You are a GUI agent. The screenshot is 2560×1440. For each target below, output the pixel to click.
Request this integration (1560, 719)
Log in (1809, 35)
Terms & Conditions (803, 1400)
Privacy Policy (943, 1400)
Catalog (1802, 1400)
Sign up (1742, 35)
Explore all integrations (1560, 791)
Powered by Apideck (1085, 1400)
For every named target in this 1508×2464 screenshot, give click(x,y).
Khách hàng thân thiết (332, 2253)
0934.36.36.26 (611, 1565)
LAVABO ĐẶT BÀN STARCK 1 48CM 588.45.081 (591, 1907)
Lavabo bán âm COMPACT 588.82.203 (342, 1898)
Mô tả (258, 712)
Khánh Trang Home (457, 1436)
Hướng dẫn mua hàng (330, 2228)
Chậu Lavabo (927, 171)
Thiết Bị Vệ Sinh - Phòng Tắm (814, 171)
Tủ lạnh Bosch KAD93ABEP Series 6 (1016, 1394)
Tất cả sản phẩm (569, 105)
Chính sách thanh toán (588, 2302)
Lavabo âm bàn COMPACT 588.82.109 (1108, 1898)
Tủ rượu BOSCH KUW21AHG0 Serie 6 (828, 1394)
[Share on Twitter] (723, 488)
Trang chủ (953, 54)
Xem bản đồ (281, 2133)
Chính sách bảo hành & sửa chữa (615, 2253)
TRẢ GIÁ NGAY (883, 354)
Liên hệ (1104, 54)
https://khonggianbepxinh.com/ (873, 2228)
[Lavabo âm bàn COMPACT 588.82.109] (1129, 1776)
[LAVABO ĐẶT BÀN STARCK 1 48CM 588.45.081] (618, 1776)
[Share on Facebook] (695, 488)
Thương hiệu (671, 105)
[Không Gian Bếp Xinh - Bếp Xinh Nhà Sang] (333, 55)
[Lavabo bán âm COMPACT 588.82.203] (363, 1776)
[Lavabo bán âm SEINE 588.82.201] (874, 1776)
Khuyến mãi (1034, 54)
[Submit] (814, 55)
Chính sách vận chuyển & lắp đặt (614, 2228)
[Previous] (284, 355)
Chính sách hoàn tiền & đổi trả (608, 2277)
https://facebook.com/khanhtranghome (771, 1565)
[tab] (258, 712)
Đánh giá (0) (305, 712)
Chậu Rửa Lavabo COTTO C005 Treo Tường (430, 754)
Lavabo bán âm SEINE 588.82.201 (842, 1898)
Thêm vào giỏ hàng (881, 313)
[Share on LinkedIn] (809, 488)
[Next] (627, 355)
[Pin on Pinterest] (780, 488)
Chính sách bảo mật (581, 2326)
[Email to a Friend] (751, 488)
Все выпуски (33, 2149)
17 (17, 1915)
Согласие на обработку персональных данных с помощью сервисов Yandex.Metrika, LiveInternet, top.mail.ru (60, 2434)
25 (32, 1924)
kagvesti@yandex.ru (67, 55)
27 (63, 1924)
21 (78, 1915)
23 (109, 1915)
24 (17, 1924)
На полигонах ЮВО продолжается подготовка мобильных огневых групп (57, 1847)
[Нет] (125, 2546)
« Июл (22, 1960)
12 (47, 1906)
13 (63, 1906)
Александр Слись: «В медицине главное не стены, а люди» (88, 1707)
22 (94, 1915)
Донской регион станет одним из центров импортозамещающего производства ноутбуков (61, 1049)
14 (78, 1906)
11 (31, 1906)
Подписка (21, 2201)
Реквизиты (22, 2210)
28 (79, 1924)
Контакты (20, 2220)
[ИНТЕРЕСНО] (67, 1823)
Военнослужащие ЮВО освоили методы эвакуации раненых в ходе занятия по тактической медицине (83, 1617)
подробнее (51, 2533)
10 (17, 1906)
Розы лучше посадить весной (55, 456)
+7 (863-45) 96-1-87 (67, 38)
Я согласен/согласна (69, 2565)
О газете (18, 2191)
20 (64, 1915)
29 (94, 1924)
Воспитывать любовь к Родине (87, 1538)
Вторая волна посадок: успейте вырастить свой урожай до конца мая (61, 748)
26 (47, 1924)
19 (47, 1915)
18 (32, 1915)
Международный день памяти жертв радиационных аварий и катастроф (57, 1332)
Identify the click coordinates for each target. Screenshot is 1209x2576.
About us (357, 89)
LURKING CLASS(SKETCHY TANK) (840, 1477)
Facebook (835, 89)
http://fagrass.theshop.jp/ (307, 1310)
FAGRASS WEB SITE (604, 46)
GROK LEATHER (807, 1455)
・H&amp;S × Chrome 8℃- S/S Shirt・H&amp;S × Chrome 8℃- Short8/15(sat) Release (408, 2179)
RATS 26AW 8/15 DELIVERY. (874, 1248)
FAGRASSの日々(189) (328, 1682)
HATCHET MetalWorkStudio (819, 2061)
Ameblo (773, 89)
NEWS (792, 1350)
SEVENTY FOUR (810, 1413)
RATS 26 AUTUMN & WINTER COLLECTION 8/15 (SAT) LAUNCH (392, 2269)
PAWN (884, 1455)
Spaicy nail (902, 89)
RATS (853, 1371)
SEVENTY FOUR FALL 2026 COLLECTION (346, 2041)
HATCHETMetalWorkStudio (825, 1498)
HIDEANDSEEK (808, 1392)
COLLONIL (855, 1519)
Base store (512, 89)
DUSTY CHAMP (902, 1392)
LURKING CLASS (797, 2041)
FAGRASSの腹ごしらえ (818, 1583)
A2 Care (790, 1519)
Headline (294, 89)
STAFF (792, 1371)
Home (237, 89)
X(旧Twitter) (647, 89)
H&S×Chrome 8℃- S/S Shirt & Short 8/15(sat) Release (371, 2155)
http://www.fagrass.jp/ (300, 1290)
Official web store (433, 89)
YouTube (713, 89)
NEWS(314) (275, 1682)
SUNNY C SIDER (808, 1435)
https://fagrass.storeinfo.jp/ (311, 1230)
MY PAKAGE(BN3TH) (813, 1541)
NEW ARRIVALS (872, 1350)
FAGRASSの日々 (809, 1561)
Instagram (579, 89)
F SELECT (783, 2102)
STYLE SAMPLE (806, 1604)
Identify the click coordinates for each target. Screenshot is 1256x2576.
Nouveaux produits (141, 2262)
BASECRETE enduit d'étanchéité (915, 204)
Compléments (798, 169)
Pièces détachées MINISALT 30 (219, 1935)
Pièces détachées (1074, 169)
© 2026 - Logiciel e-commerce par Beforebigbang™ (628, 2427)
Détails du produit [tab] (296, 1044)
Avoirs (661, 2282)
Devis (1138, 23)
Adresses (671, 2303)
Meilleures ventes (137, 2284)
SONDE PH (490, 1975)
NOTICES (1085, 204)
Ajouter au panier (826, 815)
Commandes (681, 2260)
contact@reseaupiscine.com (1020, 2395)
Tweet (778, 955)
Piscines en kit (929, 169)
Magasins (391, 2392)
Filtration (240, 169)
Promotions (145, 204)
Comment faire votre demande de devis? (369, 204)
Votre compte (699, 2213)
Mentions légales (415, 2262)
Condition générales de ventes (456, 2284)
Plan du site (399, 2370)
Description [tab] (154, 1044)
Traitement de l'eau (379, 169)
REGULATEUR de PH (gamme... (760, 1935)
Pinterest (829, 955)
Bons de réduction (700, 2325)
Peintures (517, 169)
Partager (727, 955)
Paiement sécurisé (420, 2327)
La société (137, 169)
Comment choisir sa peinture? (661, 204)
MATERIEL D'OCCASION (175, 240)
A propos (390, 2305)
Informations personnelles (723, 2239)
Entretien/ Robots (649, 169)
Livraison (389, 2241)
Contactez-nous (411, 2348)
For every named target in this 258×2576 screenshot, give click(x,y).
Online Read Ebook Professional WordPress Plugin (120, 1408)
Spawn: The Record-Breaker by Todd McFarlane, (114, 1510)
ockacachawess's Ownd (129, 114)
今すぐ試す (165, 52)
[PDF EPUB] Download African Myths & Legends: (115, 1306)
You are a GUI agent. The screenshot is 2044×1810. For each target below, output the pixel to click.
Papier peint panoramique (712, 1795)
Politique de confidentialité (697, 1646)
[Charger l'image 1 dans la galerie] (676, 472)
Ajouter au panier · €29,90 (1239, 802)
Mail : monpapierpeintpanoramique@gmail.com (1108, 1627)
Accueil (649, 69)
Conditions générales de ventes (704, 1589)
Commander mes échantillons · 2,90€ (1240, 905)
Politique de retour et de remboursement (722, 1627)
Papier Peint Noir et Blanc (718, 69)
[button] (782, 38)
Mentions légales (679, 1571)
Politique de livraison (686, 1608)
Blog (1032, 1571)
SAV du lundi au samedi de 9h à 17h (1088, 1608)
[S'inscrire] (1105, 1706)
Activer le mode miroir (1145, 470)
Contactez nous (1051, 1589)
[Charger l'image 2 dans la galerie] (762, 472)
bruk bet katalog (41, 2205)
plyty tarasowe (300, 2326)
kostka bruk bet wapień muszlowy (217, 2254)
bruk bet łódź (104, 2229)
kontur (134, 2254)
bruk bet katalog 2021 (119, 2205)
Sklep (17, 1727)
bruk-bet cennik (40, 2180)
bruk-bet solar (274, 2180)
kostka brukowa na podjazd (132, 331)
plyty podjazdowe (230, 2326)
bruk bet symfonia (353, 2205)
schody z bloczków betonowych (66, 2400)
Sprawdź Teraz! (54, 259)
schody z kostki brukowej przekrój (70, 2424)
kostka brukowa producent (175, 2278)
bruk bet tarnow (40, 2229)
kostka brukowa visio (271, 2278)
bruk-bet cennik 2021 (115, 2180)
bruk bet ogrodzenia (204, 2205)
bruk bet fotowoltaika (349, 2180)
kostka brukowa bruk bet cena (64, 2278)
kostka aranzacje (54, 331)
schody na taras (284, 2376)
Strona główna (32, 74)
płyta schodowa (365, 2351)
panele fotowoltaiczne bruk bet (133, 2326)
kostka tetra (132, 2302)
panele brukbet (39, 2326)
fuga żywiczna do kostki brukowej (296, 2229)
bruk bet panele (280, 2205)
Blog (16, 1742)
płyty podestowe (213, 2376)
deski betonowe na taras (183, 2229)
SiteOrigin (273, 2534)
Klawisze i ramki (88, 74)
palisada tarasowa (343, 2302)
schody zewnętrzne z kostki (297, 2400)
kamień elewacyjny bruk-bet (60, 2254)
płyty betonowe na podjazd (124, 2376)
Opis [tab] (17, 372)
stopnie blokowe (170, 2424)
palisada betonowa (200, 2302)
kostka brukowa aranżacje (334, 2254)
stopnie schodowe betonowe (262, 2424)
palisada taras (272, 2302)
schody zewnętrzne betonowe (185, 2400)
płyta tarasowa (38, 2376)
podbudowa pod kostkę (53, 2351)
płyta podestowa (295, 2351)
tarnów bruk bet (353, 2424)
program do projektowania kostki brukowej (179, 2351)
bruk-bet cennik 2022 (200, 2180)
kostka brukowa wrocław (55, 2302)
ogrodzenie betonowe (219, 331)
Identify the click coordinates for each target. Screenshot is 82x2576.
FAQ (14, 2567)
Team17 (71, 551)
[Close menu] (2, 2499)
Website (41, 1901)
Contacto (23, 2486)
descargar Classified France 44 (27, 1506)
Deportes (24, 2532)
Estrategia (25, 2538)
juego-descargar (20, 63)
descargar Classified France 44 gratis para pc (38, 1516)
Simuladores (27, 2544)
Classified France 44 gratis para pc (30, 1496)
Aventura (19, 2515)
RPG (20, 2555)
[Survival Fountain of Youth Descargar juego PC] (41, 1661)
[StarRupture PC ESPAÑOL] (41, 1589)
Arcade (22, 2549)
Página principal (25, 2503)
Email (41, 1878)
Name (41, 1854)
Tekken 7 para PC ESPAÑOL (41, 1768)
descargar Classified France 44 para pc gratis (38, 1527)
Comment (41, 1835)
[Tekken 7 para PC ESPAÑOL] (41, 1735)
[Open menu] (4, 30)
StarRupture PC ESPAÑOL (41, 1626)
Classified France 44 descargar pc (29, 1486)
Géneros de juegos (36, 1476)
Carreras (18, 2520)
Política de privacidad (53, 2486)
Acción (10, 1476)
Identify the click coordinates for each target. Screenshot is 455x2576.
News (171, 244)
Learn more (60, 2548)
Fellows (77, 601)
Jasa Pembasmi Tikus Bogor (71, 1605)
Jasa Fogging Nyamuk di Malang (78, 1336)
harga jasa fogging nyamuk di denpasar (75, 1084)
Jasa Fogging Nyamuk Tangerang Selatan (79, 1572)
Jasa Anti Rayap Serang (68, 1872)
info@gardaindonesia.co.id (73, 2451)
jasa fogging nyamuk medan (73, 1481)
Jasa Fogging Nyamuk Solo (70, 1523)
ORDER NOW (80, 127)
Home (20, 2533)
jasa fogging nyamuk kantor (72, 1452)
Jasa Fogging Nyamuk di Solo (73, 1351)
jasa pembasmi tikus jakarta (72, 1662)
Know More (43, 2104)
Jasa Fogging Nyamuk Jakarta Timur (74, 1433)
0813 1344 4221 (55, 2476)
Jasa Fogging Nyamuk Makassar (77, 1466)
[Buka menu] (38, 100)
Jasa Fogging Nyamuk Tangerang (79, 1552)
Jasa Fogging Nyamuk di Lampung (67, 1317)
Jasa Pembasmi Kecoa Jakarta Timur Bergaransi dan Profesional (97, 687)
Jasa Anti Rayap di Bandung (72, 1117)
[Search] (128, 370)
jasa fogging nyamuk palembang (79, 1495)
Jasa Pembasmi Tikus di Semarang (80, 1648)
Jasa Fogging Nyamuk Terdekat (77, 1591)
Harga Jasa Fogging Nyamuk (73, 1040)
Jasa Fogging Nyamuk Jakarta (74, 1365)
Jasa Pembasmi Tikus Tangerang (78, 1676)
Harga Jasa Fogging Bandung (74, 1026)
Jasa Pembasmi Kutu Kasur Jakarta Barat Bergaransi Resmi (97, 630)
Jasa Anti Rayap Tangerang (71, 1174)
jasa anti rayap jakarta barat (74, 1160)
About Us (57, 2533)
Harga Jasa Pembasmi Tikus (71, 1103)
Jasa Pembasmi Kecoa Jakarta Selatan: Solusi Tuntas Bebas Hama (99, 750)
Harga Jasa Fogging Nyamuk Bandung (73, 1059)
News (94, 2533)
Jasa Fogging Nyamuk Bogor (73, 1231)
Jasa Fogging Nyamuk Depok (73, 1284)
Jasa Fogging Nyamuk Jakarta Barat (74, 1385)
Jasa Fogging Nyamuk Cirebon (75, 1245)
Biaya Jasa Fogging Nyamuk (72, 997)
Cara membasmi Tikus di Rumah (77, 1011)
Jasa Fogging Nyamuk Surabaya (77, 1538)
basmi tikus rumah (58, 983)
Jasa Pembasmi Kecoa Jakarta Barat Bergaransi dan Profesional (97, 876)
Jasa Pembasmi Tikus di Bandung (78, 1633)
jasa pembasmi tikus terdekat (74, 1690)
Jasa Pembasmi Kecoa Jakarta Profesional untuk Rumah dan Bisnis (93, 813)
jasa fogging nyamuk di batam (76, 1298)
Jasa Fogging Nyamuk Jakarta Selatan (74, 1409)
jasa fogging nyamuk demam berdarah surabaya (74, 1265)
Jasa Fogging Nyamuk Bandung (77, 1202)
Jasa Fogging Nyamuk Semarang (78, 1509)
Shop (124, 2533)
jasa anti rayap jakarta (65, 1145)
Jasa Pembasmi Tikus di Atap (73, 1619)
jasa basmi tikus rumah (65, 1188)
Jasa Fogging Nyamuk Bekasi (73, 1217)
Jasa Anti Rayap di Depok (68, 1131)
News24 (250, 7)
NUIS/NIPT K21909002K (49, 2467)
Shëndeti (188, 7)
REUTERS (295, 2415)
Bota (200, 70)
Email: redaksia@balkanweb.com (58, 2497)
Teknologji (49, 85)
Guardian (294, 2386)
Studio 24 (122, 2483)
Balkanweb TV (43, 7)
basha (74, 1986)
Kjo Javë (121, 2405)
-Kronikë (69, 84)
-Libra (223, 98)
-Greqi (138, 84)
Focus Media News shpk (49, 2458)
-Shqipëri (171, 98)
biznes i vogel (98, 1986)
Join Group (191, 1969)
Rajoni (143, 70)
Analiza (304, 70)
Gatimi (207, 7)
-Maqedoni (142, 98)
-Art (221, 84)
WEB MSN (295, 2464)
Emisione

......

Of all the entries above, repeat only the lines from the line that has "[Share on Twitter] (723, 488)" to the line that has "Chính sách hoàn tiền & đổi trả (608, 2277)", both lines included, exactly.

[Share on Twitter] (723, 488)
Trang chủ (953, 54)
Xem bản đồ (281, 2133)
Chính sách bảo hành & sửa chữa (615, 2253)
TRẢ GIÁ NGAY (883, 354)
Liên hệ (1104, 54)
https://khonggianbepxinh.com/ (873, 2228)
[Lavabo âm bàn COMPACT 588.82.109] (1129, 1776)
[LAVABO ĐẶT BÀN STARCK 1 48CM 588.45.081] (618, 1776)
[Share on Facebook] (695, 488)
Thương hiệu (671, 105)
[Không Gian Bếp Xinh - Bếp Xinh Nhà Sang] (333, 55)
[Lavabo bán âm COMPACT 588.82.203] (363, 1776)
[Lavabo bán âm SEINE 588.82.201] (874, 1776)
Khuyến mãi (1034, 54)
[Submit] (814, 55)
Chính sách vận chuyển & lắp đặt (614, 2228)
[Previous] (284, 355)
Chính sách hoàn tiền & đổi trả (608, 2277)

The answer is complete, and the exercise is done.